2026年2月12日，麻省理工学院Jonathan S. Weissman团队在Science 在线发表题为“Mechanisms linking cytoplasmic decay of translation-defective mRNA to transcriptional adaptation”的研究论文，该研究通过全基因组的 CRISPR 筛选，发现了 ILF3 是一种连接细胞质 mRNA 降解和转录的 RNA 结合蛋白，在 TA 过程中起作用，并且表明它对于一系列 TA 底物是必需的。

ILF3 在适应基因的 RNA 上富集，通过 dCas13 人工招募它能够促进基因表达。使用覆盖式寡核苷酸筛选，该研究确定了在将触发 RNA 片段引入细胞时激活适应基因的激活 RNA 片段。进一步的功能剖析揭示了触发序列和靶序列之间同源性的关键作用。这些发现增强了我们对 TA 的分子理解，并为增强基因表达的可编程寡核苷酸的设计提供了信息。

— 数据部分 —
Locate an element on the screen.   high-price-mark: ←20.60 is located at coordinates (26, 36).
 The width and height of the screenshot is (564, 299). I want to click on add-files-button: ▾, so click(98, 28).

— 任务 1 —
根据上方关于 ILF3 研究的给定文段，研究团队是通过什么方法发现 ILF3 的？
— 任务 2 —
请将上方给定文段中以“ILF3 在适应基因的 RNA 上富集”开头的段落改写成要点列表，保留其主要事实。
— 任务 3 —
请接着上方关于 ILF3 与转录适应研究的给定文段，从其最后一句之后继续写下去。

— 答案区 1 —
通过全基因组的 CRISPR 筛选。

— 答案区 2 —
- ILF3 在适应基因的 RNA 上富集，通过 dCas13 人工招募它能够促进基因表达。
- 该研究使用覆盖式寡核苷酸筛选，确定了激活 RNA 片段，这些片段在将触发 RNA 片段引入细胞时能激活适应基因。
- 功能剖析揭示，触发序列与靶序列之间的同源性起关键作用。
- 这些发现增强了对 TA 的分子理解，并为设计增强基因表达的可编程寡核苷酸提供了信息。

— 答案区 3 —
遗传学中一直存在一个悖论：许多经过基因改造的变异动物和携带关键基因功能缺失变异体的个体，其表现却很少或完全没有变化。这种“抗性”现象再次引发了人们对能够缓冲遗传扰动的机制的兴趣。许多突变会产生异常的信使 RNA（mRNA），这些 mRNA 会被细胞质监控途径（如无义介导降解（NMD）和非终止降解（NSD））降解。转录适应（TA）是一种抗性途径，在这种途径中，突变 mRNA 的降解（而非蛋白质的缺失）会引发相关基因（称为适应基因）的序列依赖性上调。如果这些基因是功能相关的同源基因或杂合状态下的野生型等位基因，TA 就可以帮助减轻表型后果。细胞质 RNA 降解如何影响核转录激活以及启动这一过程的 mRNA 降解中间产物的性质一直不清楚。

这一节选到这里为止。